▶ [Problem to work on]: Rewrite the material from the line containing "Given: Apply the display filter arrow button" up to and including the line containing "Looking at the", putting "arrow icon" in place of "arrow button" and keeping everything else the same. Leave the pictures out.

-- start of Data extract --

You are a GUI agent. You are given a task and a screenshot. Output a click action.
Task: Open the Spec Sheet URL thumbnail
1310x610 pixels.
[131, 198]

-- end of Data extract --
-- start of Data extract --

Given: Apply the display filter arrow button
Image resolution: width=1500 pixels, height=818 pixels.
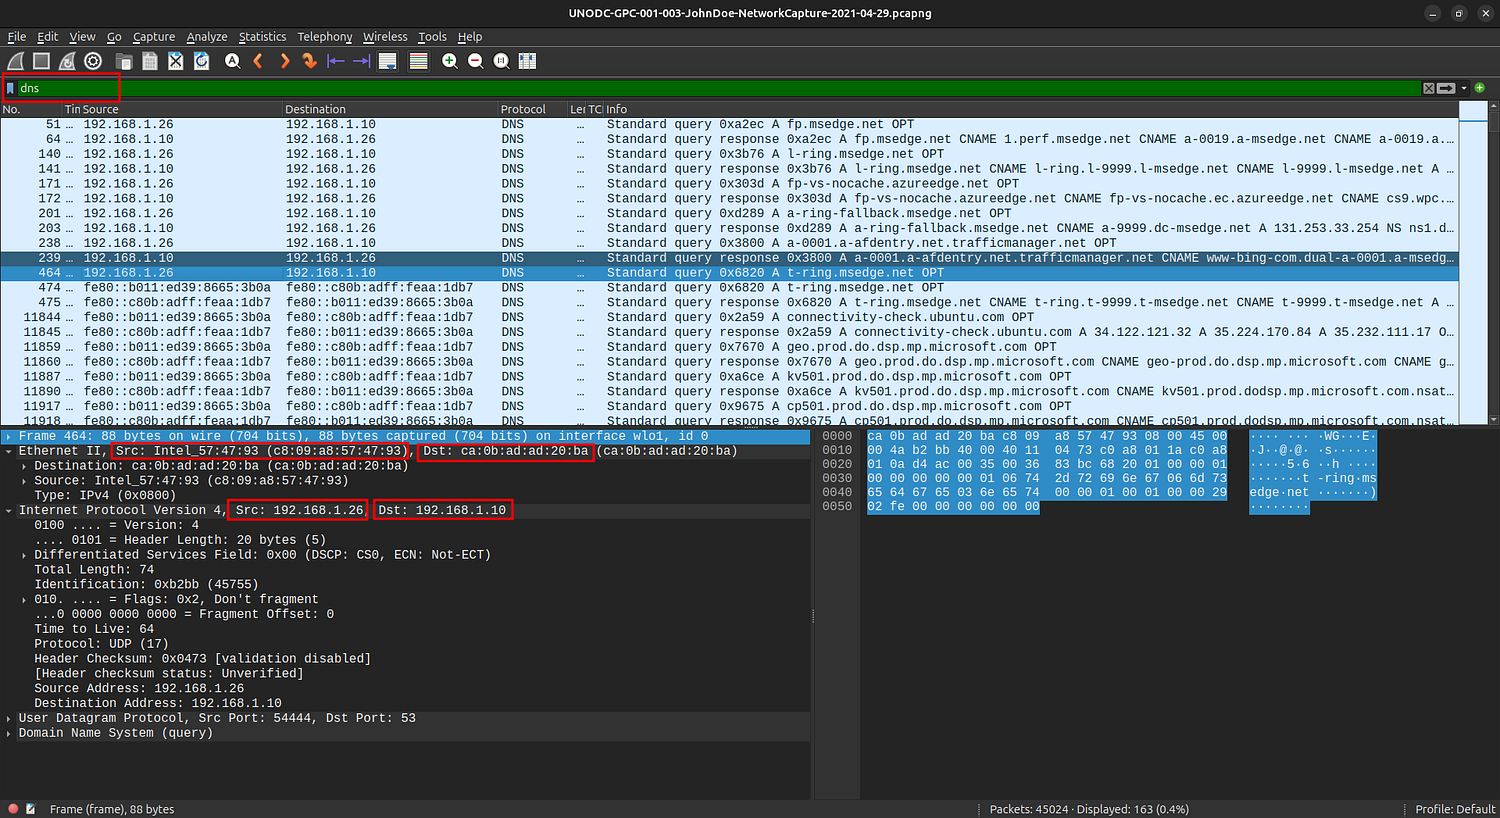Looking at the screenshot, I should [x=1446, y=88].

-- end of Data extract --

▶ [Output for this exercise]:
Given: Apply the display filter arrow icon
Image resolution: width=1500 pixels, height=818 pixels.
Looking at the screenshot, I should [x=1446, y=88].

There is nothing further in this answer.